Dave laughed. “Well,” he said. “You’ll never know.”

“Why?”

“Because of how you are. No boys will ever date you. I’m pretty much the only person who’ll ever love you.”

“How come?”

“How come what? How come I love you?” He held the ball out and tried to spin it on a finger. It fell and he caught it, hugged it to his stomach. Looked over at me under a fall of dark hair. “Because I can. No one else can. But me, it doesn’t gross me out that you might someday eat people. See what I mean?”

I laughed. “Okay. So, what would people taste like?”

“Maybe like chicken, only stringier.”

I grinned. “Oh, and maybe a fat person tastes like bacon.”

“Maybe,” he said. “I think it would be tangier. Like that venison we had that time that Uncle Randy killed the deer. Remember when we ate that deer?”

“Yeah. But why would a person taste like that?”

He shrugged. Seemed to lose interest in the conversation.

I shook my head and opened my book again.

He rolled the ball restlessly over his legs. Then he stood up and bounced the ball at me, but I was ready and I pulled my book up and the ball bounced off harmlessly.

“I’m going to go invent the cure for cancer and take over Mesopotamia,” he said. “You okay with waiting here?”

“Whatever.”

He went off dribbling and weaving around the ball, graceful as a professional player. I turned a page and went back to reading.

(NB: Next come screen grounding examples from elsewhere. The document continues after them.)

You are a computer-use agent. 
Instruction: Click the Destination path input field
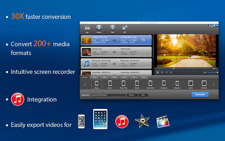(108, 95)
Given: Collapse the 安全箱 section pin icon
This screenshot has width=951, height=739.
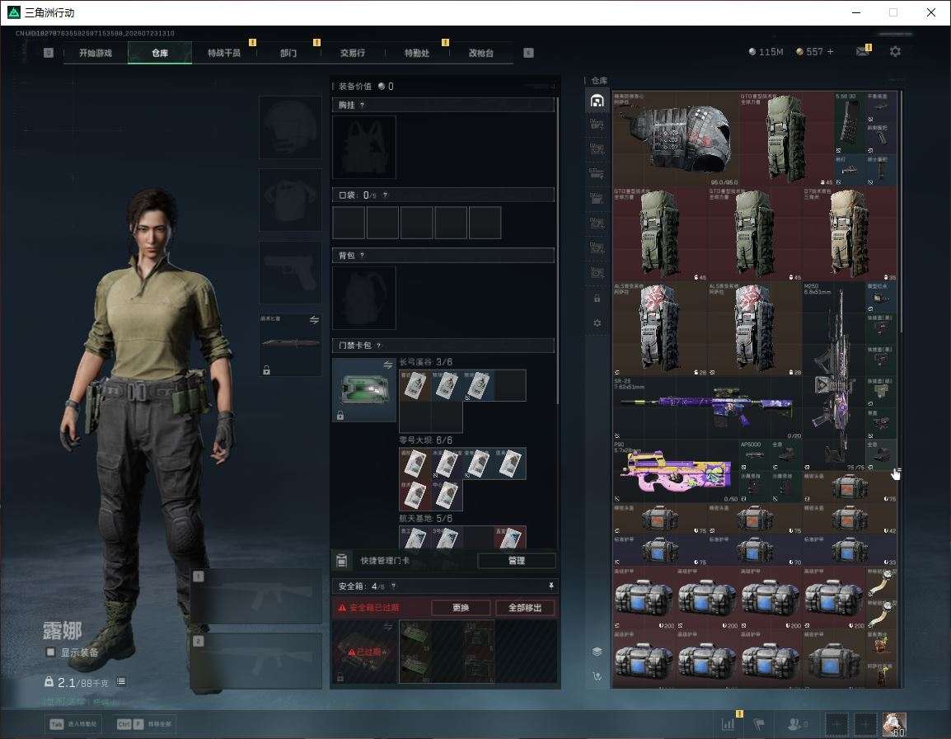Looking at the screenshot, I should (x=550, y=586).
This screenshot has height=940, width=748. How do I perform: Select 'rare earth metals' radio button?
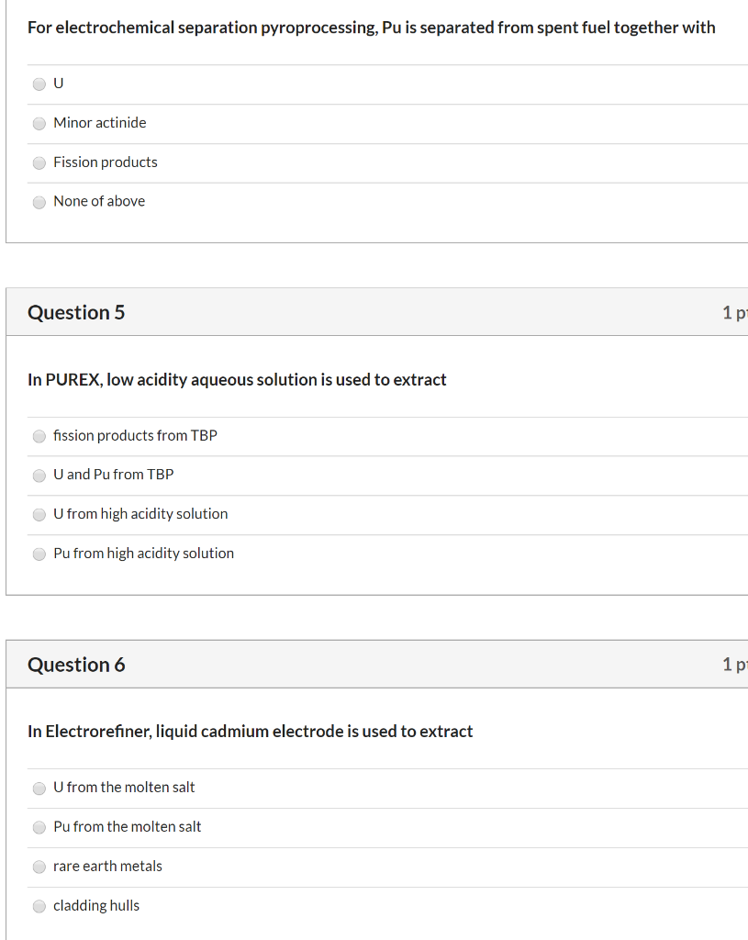click(39, 867)
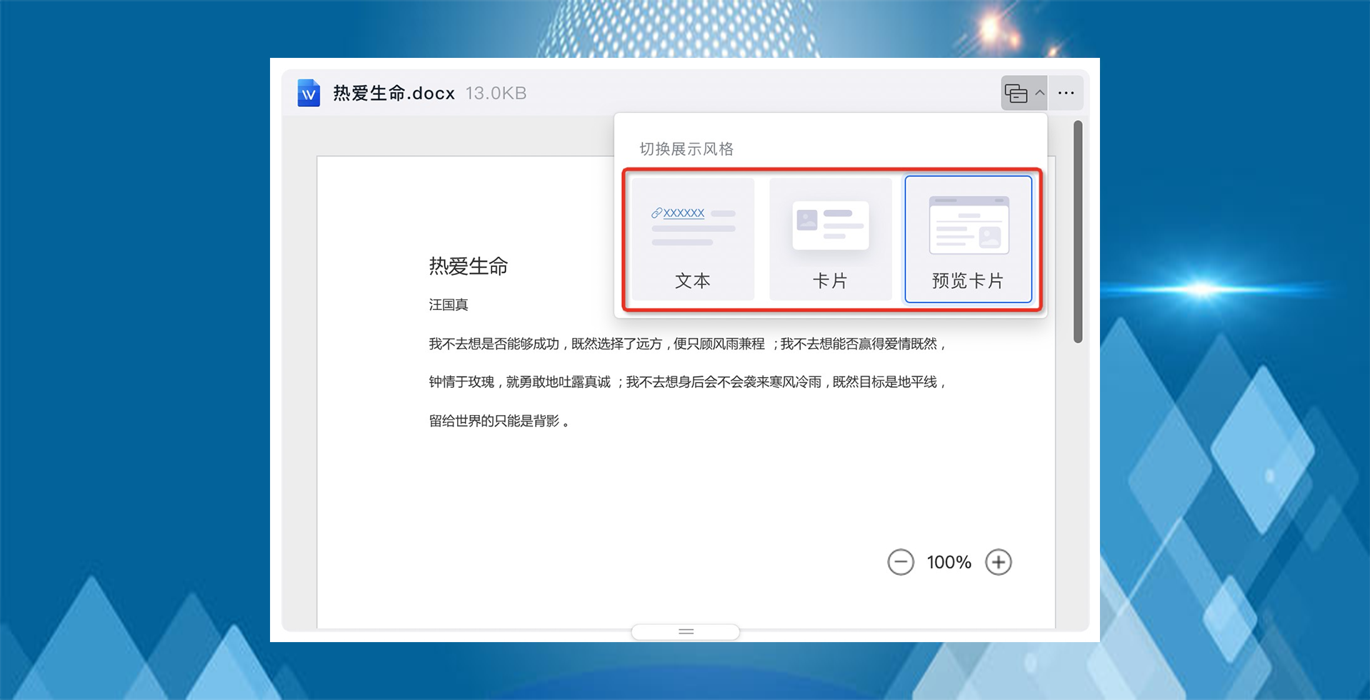This screenshot has width=1370, height=700.
Task: Collapse the style popup with the chevron
Action: coord(1040,92)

At that age, I didn’t know there were limits. Things I would only ever be able to dream of. At that age, Dave was still able to make me believe that no bogeyman of children’s nightmares was beyond my capacity to become. In any event, Dave never mentioned that Jeffrey Dahmer was murdered in a high-security prison. I found that out when I was older, when I realized that human laws would keep me moral, if only because I could never survive in a prison.

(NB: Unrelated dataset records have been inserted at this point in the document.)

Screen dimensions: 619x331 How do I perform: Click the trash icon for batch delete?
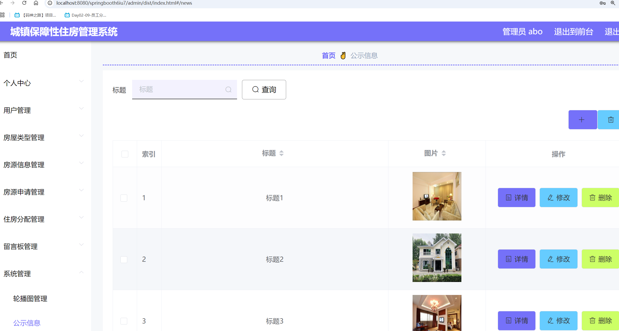[x=611, y=120]
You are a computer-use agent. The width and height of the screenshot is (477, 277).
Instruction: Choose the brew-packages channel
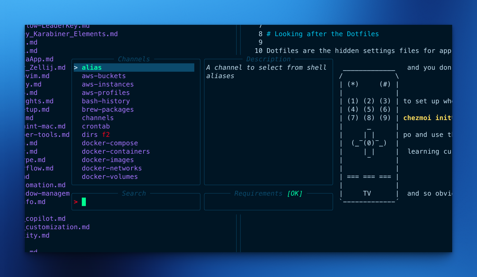click(108, 109)
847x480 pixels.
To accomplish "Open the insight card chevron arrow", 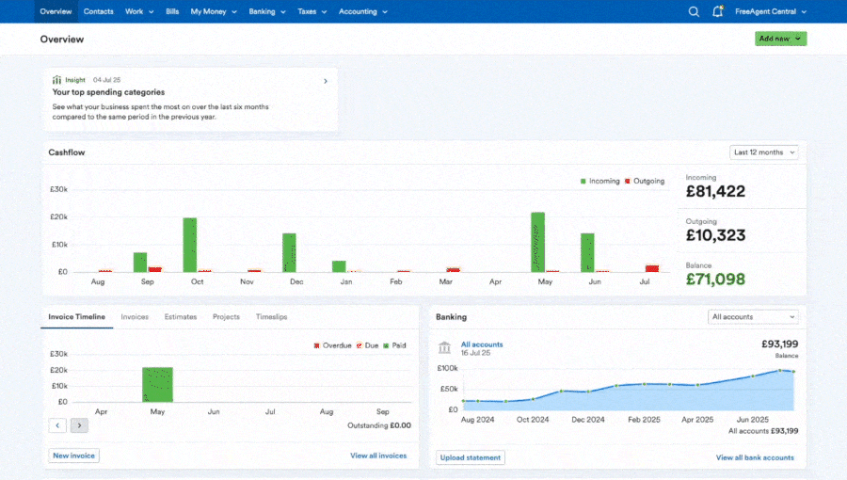I will coord(326,81).
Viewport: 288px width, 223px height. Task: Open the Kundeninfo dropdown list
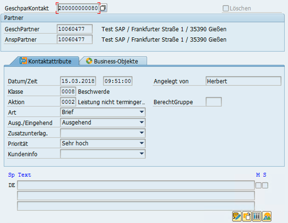tap(142, 153)
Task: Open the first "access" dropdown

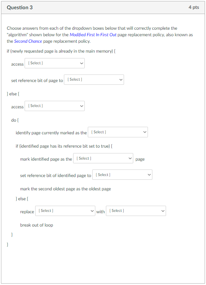Action: pos(54,63)
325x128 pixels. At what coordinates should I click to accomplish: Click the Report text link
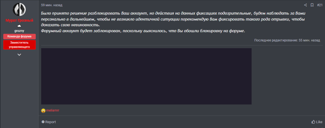pos(51,122)
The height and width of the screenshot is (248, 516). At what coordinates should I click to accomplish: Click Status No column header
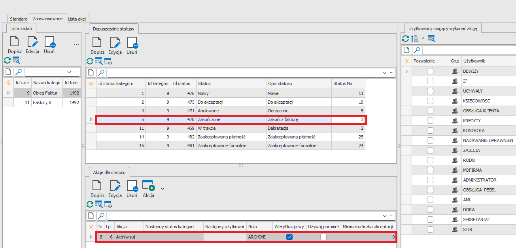click(x=348, y=83)
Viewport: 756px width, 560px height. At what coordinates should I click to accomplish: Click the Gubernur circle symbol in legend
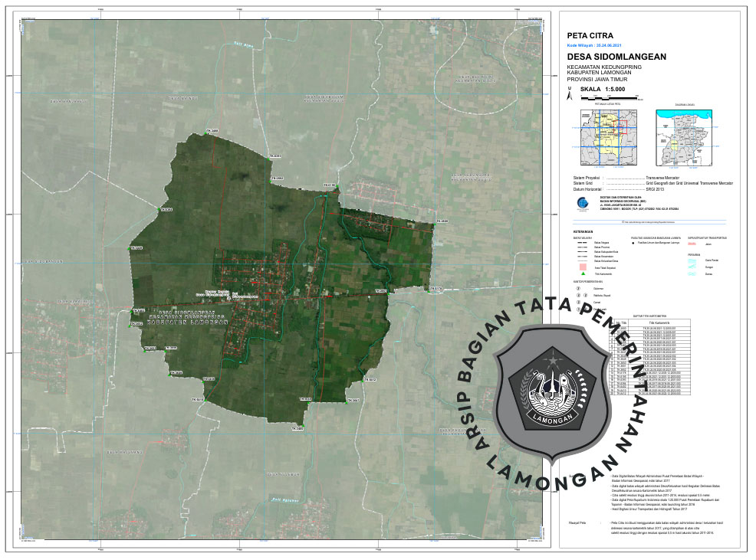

I rock back and forth and wonder if there is any way to halt this process, or if I am fated to complete the transformation, if I am some murderous chrysalis, a nightmare creature struggling against human bondage towards an inexorable and terrible freedom.

Aidan bangs into my room.

“Mickey! What have you done? Is this — is this
blood
?”

I’m sitting in the corner of my bedroom with knees hugged against my chest.

“Hey! You’ve got to answer me, okay? I’ve
got
to know why my knife’s got blood on it, why it was lying there rusting away in the sink.”